Hmm, I guess I'm starting to change things up with this weekend version of WOW. My youngest keeps telling me Sunday is technically the first day of the week, so I think I may just have to keep this going.
Okay, with that being said, this weeks WOW is a very appropriate one for many reasons. But I'm getting ahead of myself...
The week's WOW is...
Farewell - n. An acknowledgement at parting; a goodbye. OR int. Used to express goodbye.
I realize both defintions are basically the same, but I have a reason for doing that. On Friday I, and the rest of our school, had to say farewell to my boss and our principal after 19 years at our school district. After school ended, the staff at both schools in our district joined together in a celebration. And even though there were a lot of tears, there were a lot of laughs and much reminiscing.

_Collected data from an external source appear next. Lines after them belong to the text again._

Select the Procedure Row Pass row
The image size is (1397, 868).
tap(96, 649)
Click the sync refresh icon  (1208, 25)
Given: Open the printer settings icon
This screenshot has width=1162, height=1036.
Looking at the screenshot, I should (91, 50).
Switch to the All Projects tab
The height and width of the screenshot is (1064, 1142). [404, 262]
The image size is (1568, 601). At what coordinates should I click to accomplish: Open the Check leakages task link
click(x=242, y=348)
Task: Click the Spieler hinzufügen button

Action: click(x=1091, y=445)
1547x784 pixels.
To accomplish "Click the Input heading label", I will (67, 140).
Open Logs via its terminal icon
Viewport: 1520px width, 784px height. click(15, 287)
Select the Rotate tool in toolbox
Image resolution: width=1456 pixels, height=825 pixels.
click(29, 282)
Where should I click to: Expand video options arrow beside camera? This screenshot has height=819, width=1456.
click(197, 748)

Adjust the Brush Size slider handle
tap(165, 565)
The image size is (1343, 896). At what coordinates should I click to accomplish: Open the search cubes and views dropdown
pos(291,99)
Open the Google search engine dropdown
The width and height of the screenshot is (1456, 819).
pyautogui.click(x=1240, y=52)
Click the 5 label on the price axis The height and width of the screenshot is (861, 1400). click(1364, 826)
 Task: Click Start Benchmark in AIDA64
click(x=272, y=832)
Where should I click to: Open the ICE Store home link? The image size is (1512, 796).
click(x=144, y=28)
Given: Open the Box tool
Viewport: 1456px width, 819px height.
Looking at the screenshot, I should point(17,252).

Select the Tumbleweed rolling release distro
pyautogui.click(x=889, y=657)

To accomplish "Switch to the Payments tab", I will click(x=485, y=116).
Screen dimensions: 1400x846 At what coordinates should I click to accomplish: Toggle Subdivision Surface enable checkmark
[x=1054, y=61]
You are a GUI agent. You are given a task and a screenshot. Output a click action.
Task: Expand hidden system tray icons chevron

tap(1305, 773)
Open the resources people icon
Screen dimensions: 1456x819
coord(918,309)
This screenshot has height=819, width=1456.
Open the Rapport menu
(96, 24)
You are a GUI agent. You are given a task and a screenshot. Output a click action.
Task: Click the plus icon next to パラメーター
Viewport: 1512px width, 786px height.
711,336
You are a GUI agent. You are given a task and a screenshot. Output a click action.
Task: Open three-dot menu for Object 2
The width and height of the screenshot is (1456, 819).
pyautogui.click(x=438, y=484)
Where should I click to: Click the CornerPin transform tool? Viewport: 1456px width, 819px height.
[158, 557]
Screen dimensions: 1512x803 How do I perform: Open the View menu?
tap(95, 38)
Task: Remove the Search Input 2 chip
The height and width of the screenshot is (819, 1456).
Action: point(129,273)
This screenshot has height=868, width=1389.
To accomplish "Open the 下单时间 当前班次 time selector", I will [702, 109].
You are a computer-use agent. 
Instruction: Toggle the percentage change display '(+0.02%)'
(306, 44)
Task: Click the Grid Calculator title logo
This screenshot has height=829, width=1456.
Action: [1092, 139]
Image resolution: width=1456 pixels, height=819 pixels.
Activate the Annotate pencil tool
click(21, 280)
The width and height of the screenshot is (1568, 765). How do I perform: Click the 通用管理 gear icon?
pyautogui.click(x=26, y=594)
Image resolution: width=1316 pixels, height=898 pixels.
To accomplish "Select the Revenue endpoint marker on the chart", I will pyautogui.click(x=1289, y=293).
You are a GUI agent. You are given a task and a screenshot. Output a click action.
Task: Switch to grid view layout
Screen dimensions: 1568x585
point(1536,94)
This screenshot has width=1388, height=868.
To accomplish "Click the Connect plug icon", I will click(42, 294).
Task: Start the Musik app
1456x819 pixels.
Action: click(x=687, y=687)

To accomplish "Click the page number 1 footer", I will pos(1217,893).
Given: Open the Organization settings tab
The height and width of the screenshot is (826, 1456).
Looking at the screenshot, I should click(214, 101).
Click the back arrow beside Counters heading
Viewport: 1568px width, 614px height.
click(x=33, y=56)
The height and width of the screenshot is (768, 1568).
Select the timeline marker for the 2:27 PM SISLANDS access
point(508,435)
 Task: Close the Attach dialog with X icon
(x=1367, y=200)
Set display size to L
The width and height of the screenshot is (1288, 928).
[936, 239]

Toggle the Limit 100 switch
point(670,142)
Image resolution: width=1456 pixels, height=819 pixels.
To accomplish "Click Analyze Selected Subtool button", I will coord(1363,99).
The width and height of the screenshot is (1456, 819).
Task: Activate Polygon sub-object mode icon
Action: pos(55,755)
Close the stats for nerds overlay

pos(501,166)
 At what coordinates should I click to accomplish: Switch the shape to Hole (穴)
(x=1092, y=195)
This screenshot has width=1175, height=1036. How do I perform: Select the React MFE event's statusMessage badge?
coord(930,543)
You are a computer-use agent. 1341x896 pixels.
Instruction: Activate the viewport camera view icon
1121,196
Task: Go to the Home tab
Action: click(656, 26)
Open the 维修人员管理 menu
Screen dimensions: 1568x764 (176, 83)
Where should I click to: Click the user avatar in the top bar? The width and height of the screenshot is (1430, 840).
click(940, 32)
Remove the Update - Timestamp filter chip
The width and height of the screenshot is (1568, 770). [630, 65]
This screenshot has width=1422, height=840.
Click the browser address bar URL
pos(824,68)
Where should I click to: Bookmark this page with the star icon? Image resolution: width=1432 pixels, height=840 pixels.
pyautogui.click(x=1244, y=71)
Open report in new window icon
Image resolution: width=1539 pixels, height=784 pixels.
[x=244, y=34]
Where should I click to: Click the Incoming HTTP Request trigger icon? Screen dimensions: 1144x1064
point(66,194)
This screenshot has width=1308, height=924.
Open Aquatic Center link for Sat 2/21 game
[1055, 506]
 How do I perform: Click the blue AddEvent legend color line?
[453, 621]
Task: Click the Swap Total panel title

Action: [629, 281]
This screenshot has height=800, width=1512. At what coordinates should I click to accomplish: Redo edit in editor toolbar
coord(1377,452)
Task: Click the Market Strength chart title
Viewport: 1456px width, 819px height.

For me, though, this parting is very bittersweet. This man was my older child's biggest champion during a very dark time for him in elementary school. He was the reason I could tell my son, "I know you don't want to go to school, but keep your eye on the prize...it will get better."
And it has.
This man was also saw in me enough potential offer me a job at our school one afternoon while I was waiting for my younger son to get out of Kindergarden. I had applied for another position, and during the interview, his last questions to me was, "It this position didn't work out, would I be interested in something else?" Of course I said sure...even though I had no idea what I would be getting myself into.
What I got into was the opportunity to work with special needs kids and utilizing all of my strengths my mentor teachers had expressed to me while I was getting my credential, even though they knew teaching in front of a class wasn't my passion.
I am so grateful and so sad...yet, I am so very happy for him and this opportunity. And I wish him all the happiness in the world.